GIVEN EXERCISE
Rewrite the lines of the items below as a numbered list, skipping blank lines and leaving out the pictures.

RECORDS FOR THE EXERCISE

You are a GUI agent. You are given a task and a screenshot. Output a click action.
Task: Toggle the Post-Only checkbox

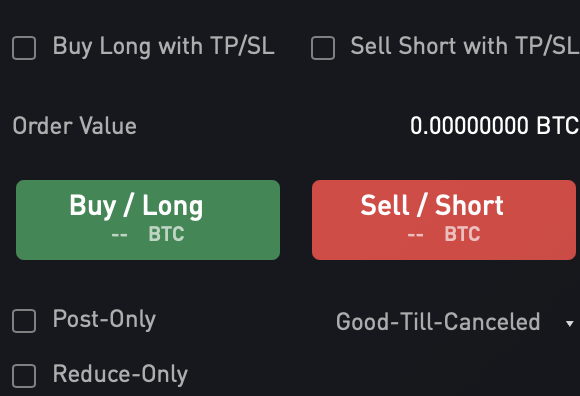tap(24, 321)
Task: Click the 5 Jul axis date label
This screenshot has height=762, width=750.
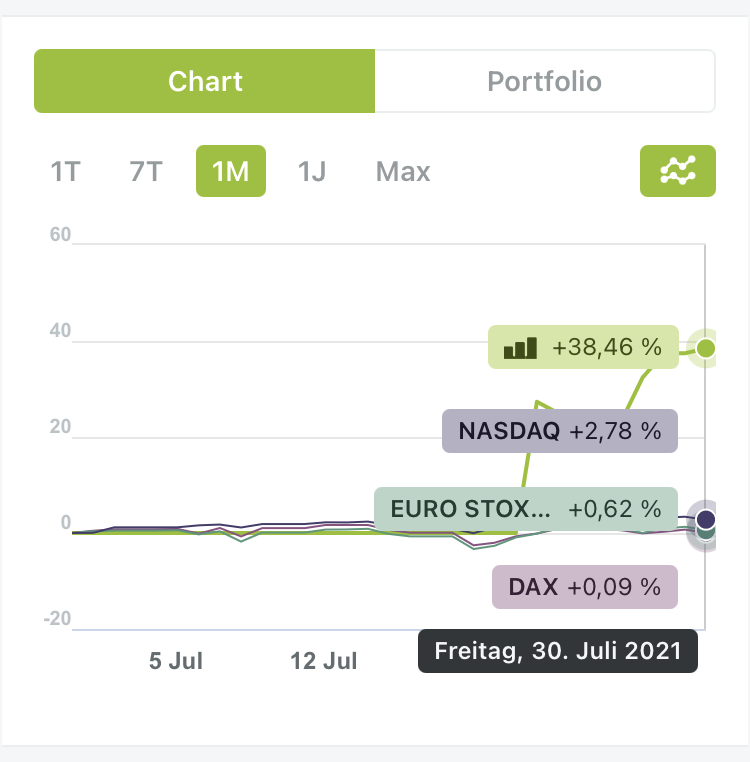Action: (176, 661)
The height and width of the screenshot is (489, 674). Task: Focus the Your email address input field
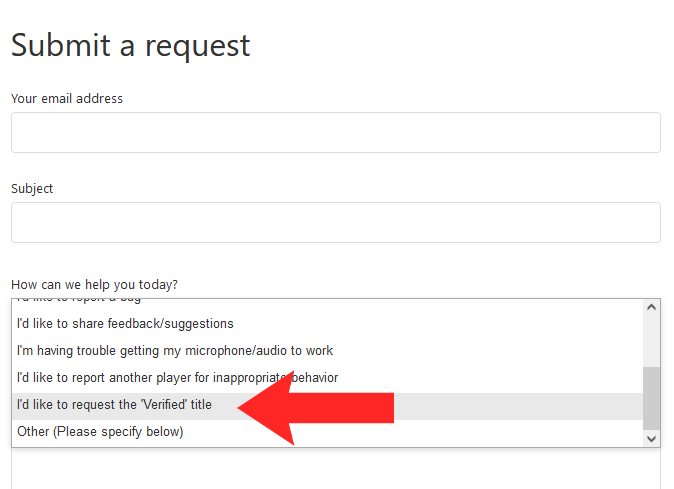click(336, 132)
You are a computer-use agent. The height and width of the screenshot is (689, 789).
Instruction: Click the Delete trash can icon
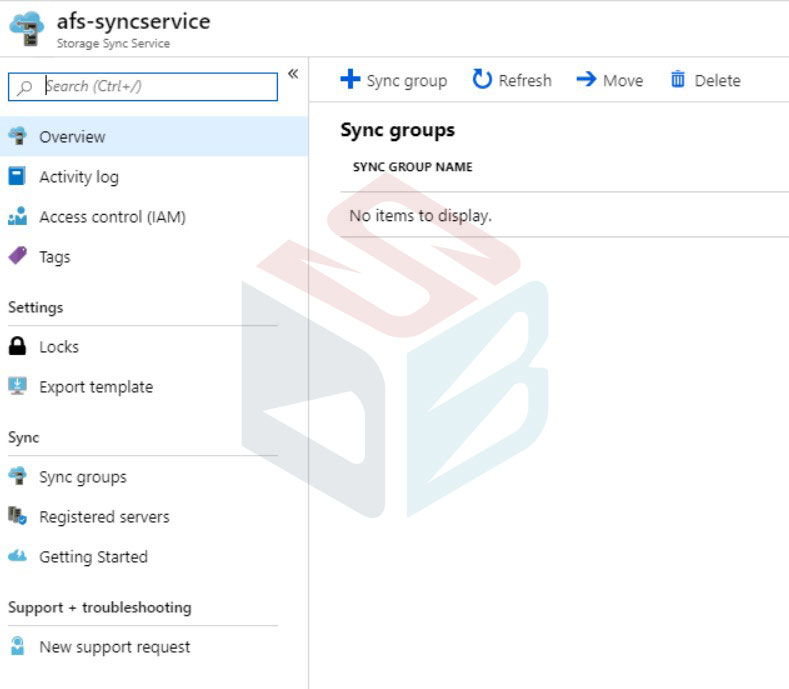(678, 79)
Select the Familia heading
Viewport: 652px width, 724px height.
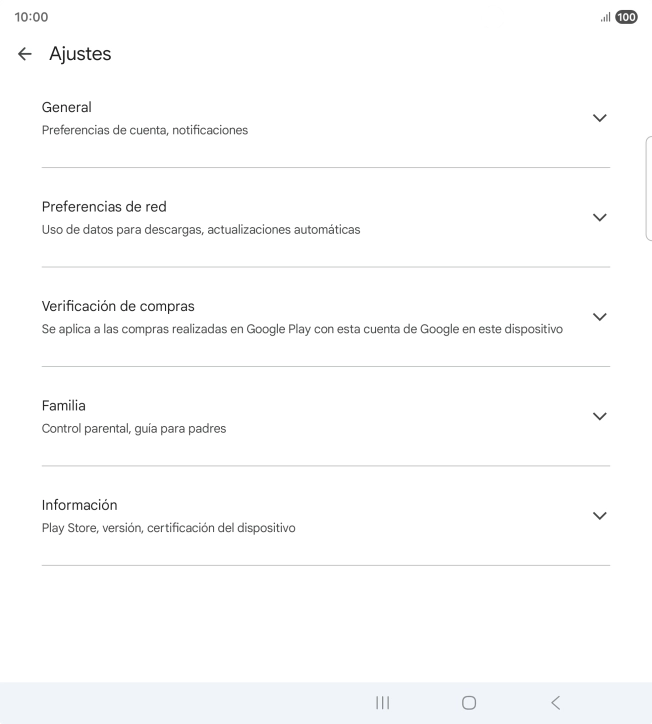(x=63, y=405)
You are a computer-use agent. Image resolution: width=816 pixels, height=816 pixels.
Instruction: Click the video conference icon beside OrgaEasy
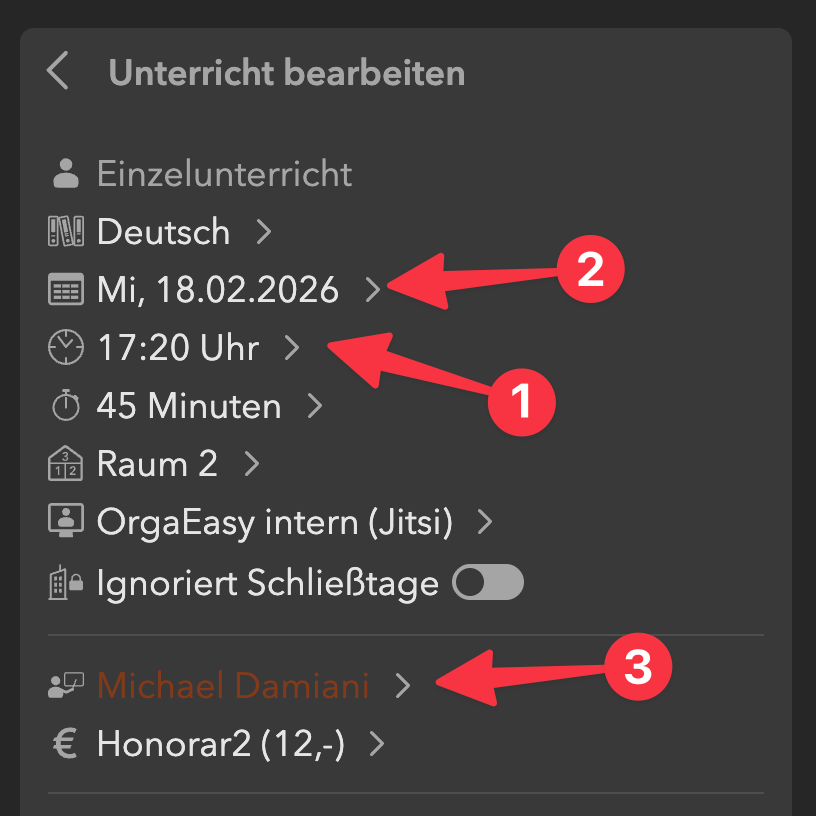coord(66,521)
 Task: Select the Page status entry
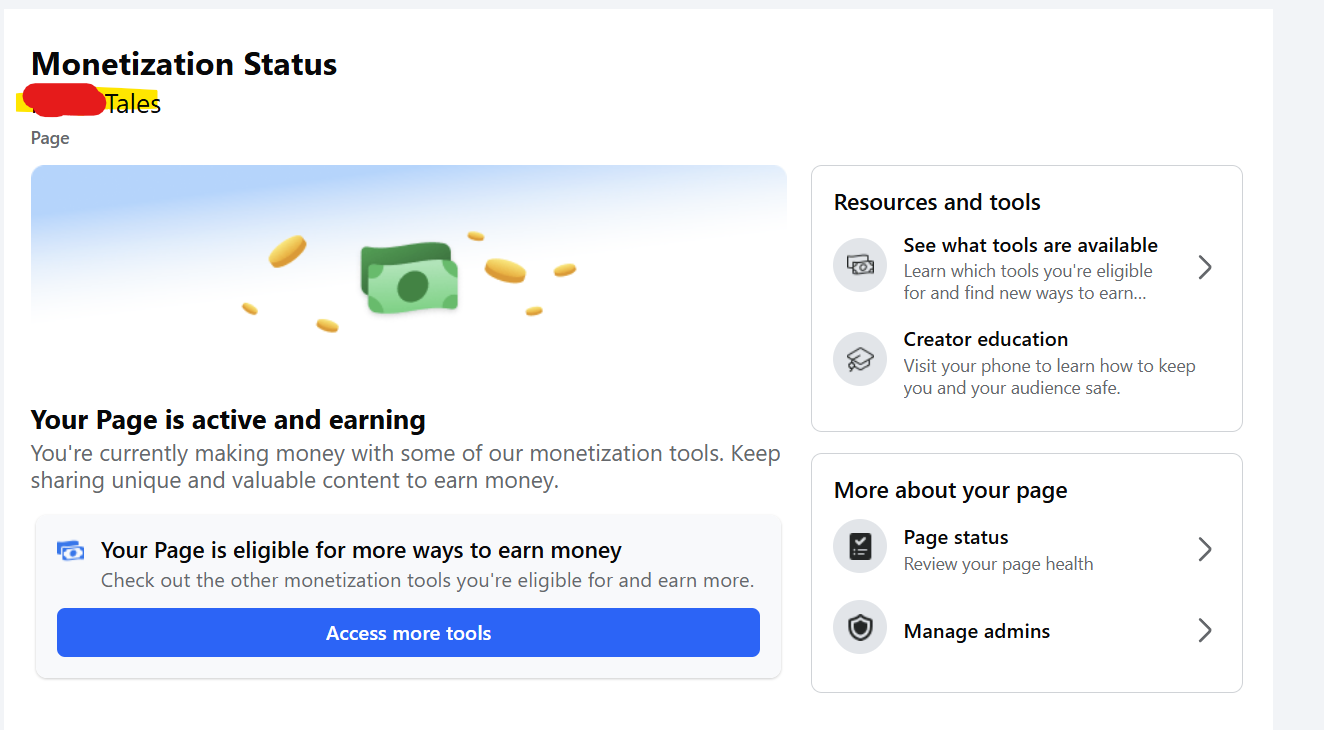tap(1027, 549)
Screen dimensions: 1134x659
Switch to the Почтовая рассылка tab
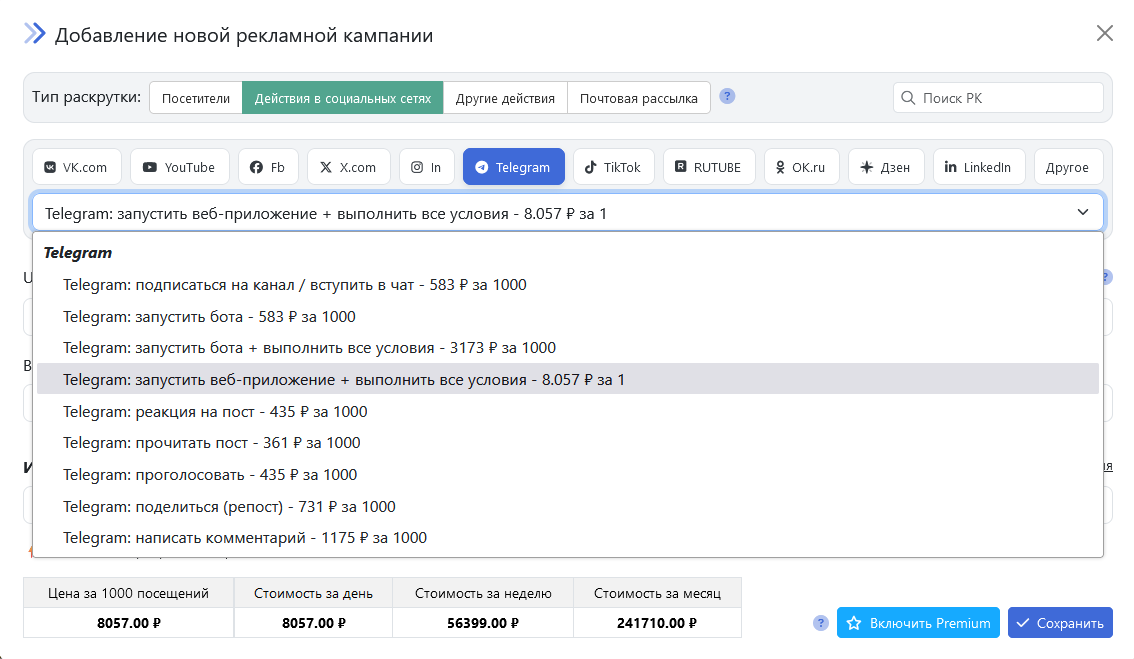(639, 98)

RESPONSE
1. You are a GUI agent. You are given a task and a screenshot. Output a click action.
2. Task: Toggle the Post-Only checkbox
3. tap(24, 321)
4. Task: Click the 5 Jul axis date label
5. This screenshot has height=762, width=750.
6. Action: (176, 661)
7. The height and width of the screenshot is (489, 674). Task: Focus the Your email address input field
8. click(336, 132)
9. You are a computer-use agent. The height and width of the screenshot is (689, 789).
10. Instruction: Click the Delete trash can icon
11. (678, 79)
12. Select the Familia heading
13. Viewport: 652px width, 724px height.
14. (x=63, y=405)
15. You are a computer-use agent. Image resolution: width=816 pixels, height=816 pixels.
16. Instruction: Click the video conference icon beside OrgaEasy
17. coord(66,521)
18.  Task: Select the Page status entry
19. tap(1027, 549)
20. Screen dimensions: 1134x659
21. Switch to the Почтовая рассылка tab
22. (639, 98)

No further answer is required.